Linux-Fsdevel Archive on lore.kernel.org
 help / color / Atom feed
From: Ignat Korchagin <ignat@cloudflare.com>
To: Arvind Sankar <nivedita@alum.mit.edu>,
	James Bottomley <James.Bottomley@hansenpartnership.com>
Cc: Al Viro <viro@zeniv.linux.org.uk>,
	linux-fsdevel@vger.kernel.org,
	linux-kernel <linux-kernel@vger.kernel.org>,
	kernel-team <kernel-team@cloudflare.com>
Subject: Re: [PATCH] mnt: add support for non-rootfs initramfs
Date: Thu, 5 Mar 2020 22:53:54 +0000
Message-ID: <CALrw=nH3pOmjUqN44MkBPcBCXU4VrgT36Bs0R66aSdLPg08XQg@mail.gmail.com> (raw)
In-Reply-To: <20200305222117.GA1291132@rani.riverdale.lan>

On Thu, Mar 5, 2020 at 10:21 PM Arvind Sankar <nivedita@alum.mit.edu> wrote:
>
> On Thu, Mar 05, 2020 at 01:09:10PM -0800, James Bottomley wrote:
> > On Thu, 2020-03-05 at 19:35 +0000, Ignat Korchagin wrote:
> > > The main need for this is to support container runtimes on stateless
> > > Linux system (pivot_root system call from initramfs).
> > >
> > > Normally, the task of initramfs is to mount and switch to a "real"
> > > root filesystem. However, on stateless systems (booting over the
> > > network) it is just convenient to have your "real" filesystem as
> > > initramfs from the start.
> > >
> > > This, however, breaks different container runtimes, because they
> > > usually use pivot_root system call after creating their mount
> > > namespace.
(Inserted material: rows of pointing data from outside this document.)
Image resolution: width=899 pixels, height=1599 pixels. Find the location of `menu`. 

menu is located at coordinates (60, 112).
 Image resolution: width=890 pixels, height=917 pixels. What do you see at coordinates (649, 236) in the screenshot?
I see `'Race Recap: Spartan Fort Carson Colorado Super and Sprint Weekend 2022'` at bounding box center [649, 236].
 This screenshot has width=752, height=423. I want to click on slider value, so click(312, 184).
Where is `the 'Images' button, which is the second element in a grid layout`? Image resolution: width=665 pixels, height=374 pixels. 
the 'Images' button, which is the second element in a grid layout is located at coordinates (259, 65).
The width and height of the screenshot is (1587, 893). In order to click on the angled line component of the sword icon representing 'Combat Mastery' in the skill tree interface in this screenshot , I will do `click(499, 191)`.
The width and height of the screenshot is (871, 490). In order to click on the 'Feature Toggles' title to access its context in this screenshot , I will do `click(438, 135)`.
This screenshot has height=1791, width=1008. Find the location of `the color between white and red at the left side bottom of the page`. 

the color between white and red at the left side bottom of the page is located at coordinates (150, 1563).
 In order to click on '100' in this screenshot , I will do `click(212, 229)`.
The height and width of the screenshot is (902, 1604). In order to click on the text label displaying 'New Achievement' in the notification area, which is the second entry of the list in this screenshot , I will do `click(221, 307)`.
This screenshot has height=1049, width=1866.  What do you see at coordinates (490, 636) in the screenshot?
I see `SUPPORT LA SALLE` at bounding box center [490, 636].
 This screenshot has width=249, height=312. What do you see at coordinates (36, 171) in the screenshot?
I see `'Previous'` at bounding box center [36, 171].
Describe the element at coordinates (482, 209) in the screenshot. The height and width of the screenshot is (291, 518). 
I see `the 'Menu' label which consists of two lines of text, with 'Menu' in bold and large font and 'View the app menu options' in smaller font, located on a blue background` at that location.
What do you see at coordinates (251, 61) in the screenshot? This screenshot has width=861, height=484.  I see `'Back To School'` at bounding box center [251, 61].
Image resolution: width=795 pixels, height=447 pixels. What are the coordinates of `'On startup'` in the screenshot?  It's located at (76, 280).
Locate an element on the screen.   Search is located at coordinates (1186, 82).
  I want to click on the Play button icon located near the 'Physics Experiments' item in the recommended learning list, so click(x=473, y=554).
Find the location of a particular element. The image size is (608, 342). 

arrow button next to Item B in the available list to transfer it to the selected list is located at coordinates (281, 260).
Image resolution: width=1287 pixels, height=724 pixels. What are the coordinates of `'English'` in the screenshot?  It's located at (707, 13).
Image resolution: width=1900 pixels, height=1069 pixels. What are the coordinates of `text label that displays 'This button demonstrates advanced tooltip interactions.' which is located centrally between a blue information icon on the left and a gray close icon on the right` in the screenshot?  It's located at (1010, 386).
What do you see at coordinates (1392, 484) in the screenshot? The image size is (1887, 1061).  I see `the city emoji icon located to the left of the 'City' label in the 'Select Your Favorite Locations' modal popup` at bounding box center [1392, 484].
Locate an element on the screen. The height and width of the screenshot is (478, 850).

But pivot_root does not work from initramfs, because
> > > initramfs runs form rootfs, which is the root of the mount tree and
> > > can't be unmounted.
> >
> > Can you say more about why this is a problem?  We use pivot_root to
> > pivot from the initramfs rootfs to the newly discovered and mounted
> > real root ... the same mechanism should work for a container (mount
> > namespace) running from initramfs ... why doesn't it?
>
> Not sure how it interacts with mount namespaces, but we don't use
> pivot_root to go from rootfs to the real root. We use switch_root, which
> moves the new root onto the old / using mount with MS_MOVE and then
> chroot to it.
>
> https://www.kernel.org/doc/Documentation/filesystems/ramfs-rootfs-initramfs.txt
>
> >
> > The sequence usually looks like: create and enter a mount namespace,
> > build a tmpfs for the container in some $root directory then do
> >
> >
> >     cd $root
> >     mkdir old-root
> >     pivot_root . old-root
> >     mount --
> > make-rprivate /old-root
> >     umount -l /old-root
> >     rmdir /old-root
> >
> > Once that's done you're disconnected from the initramfs root.  The
> > sequence is really no accident because it's what the initramfs would
> > have done to pivot to the new root anyway (that's where container
> > people got it from).
> >
> >
> > James
> >

Yes, to add to Arvind's point the above sequence will only work for
"old style" initrd (block ramdisk with some filesystem image on top),
but will not work for the "new style" initramfs (just a disguised
tmpfs). The sequence will fail on "pivot_root" with EINVAL (see
pivot_root(2)). In fact this patch conceptually tries to have the same
behaviour as with "old style" initrd. As currently, if you use initrd:
1. The kernel will create an empty "dummy" initramfs
2. Create a ramdisk
3. Unpack the FS image into the ramdisk
4. Mount the the disk
5. Do switch_root/move etc

So we have initial mount tree as: rootfs->some_initrd_fs
(and pivot_root works here and you get empty rootfs by default)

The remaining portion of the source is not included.